PanCAN Japan, dirigé par le président Yoshi Majima et basé à Tokyo, a été créé en 2006 en tant qu’extension autonome du Pancreatic Cancer Action Network. À l’instar du réseau américain Pancreatic Cancer Action Network, la mission de PanCAN Japan est de faire progresser la recherche, de soutenir les patients et de susciter l’espoir. Elle le fait en offrant des services aux patients et en menant des actions de sensibilisation pour augmenter le financement de la recherche sur le cancer du pancréas au Japon.

Le cancer du pancréas y est la quatrième cause de mortalité liée au cancer.

Yoshi Majima, président de PanCAN Japon

Yoshi Majima, président de PanCAN Japon

“Si je fais ce que je fais, c’est à cause de ma sœur”, a déclaré Majima. “On lui a diagnostiqué un cancer du pancréas de stade IV à l’été 2004, et c’est à ce moment-là que j’ai appris le taux de survie à cinq ans. Elle a survécu 18 mois.”

Majima a obtenu des informations en ligne sur la maladie et les options de traitement auprès du Pancreatic Cancer Action Network – rien n’existait au Japon. Comme il vivait alors en Californie, il a organisé une réunion avec la directrice générale Julie Fleshman pour discuter de ce qui pouvait être fait dans son pays pour soutenir les patients. Tous deux avaient l’espoir qu’une collaboration pourrait contribuer à accélérer le changement des résultats pour les patients.

“La première étape naturelle a été pour moi de traduire en japonais le matériel d’éducation des patients du réseau d’action contre le cancer du pancréas, car mon expérience professionnelle inclut la traduction et la vente de matériel éducatif”, a-t-il déclaré.

Une fois fondée, PanCAN Japon a obtenu un financement précoce grâce à une subvention d’une société pharmaceutique qui lui a permis, en collaboration avec des spécialistes locaux de la maladie, d’organiser des séminaires éducatifs pour les patients et les soignants dans tout le pays. Aujourd’hui, l’organisation travaille avec des institutions médicales de différentes régions pour diffuser des documents destinés aux patients.

Yoshi Majima avec Ralph Hruban MD, École de médecine de l'Université Johns Hopkins.

Yoshi Majima avec Ralph Hruban MD, École de médecine de l’Université Johns Hopkins.

Étant donné que PanCAN Japon emploie une si petite équipe (juste Majima et un autre employé à temps plein ; des bénévoles aident quand ils le peuvent), ils ne peuvent prendre les appels des patients que trois jours par semaine pendant trois heures par jour.
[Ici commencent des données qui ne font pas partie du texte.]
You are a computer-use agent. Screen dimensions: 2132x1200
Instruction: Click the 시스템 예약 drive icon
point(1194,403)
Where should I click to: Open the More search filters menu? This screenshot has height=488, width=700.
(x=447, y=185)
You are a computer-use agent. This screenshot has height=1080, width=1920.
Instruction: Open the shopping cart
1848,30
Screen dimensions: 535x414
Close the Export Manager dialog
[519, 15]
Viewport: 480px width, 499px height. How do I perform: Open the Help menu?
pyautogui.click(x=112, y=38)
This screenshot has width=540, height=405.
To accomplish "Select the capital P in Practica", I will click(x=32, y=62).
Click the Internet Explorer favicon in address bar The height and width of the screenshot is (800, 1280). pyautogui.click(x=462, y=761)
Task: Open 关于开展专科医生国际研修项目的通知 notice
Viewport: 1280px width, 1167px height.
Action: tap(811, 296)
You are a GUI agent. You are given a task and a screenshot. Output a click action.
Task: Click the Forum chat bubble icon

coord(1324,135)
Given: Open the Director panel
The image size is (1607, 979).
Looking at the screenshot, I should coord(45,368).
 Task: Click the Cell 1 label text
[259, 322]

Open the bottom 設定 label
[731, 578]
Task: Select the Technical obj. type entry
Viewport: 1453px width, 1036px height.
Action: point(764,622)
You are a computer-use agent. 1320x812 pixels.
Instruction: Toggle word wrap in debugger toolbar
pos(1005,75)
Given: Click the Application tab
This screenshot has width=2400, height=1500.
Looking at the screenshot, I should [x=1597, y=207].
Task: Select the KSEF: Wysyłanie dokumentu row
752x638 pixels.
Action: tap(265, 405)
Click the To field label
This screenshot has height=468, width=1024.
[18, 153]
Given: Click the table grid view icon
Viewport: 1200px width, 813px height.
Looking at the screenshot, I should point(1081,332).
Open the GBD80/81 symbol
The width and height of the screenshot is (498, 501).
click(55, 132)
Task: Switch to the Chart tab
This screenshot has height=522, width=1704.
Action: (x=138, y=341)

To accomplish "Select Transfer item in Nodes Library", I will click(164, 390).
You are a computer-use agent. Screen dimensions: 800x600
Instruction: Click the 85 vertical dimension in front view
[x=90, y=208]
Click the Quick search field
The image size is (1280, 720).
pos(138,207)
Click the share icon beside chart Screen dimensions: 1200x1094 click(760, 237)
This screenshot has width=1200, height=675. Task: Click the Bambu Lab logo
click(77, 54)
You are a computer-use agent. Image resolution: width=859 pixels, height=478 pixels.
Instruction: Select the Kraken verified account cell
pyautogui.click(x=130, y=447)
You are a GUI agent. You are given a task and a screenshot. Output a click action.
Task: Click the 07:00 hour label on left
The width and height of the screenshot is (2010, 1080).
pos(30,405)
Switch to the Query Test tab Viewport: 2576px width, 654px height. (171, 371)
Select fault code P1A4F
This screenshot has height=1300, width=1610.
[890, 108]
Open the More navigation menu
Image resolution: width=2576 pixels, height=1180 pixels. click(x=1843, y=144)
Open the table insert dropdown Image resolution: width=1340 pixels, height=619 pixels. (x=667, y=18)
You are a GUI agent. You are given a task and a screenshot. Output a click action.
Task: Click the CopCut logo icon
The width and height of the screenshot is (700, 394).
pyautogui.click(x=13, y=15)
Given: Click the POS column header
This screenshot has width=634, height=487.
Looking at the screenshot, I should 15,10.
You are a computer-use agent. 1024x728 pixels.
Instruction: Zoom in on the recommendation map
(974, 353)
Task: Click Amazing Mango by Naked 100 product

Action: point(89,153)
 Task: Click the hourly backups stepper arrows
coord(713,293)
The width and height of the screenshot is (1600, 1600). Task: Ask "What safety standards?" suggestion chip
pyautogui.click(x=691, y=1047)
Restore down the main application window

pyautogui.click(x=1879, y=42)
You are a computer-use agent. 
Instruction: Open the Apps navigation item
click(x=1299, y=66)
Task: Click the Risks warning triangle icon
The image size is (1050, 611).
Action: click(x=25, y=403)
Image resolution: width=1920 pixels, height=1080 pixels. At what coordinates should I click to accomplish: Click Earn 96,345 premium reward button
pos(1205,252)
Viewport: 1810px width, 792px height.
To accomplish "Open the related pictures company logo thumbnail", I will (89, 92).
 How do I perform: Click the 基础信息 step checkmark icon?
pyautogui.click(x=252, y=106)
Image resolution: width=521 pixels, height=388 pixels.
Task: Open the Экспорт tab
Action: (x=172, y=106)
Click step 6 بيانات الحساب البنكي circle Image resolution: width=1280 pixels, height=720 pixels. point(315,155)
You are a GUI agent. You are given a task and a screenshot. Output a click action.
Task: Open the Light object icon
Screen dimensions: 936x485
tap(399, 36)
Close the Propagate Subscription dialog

Lorsqu’il n’est pas en train de répondre aux appels des patients, M. Majima s’efforce d’encourager le gouvernement à financer davantage la recherche sur le cancer du pancréas, à rallier davantage de défenseurs de la cause, à créer un programme pour les survivants (par l’intermédiaire de la version japonaise de l’American Association of Cancer Research) et à encourager la création d’un plus grand nombre d’essais cliniques. En fait, il a déclaré que la réalisation dont il est le plus fier à ce jour est d’avoir contribué à réduire de cinq à deux ans le délai d’approbation des médicaments de première intention contre le cancer du pancréas.

PanCAN Japon se prépare pour sa quatrième marche annuelle de collecte de fonds – PurpleStride Tokyo, qui aura lieu le 13 novembre. Environ 500 personnes sont attendues. Deux autres marches sont également prévues dans les villes de Mie et Hiroshima.

En 2012, Majima a lui-même eu peur d’un cancer du pancréas lorsque les médecins ont découvert un carcinome in situ de stade 0 grâce à un scanner. On lui a enlevé le pancréas et il se porte bien aujourd’hui.

Il a déclaré qu’il était heureux d’être membre de la Coalition mondiale contre le cancer du pancréas et qu’il espérait voir la création d’essais cliniques internationaux sous l’impulsion de la WPCC. “En tant que coalition mondiale, nous pouvons brosser un tableau d’ensemble pour les entreprises pharmaceutiques”, a-t-il déclaré.

Il a ajouté : “Ce qui est formidable avec la WPCC en général, c’est que nous, les membres, n’avons pas besoin de passer du temps à réinventer la roue – dans de nombreux cas, les solutions sont déjà là pour que nous puissions en profiter et apprendre.”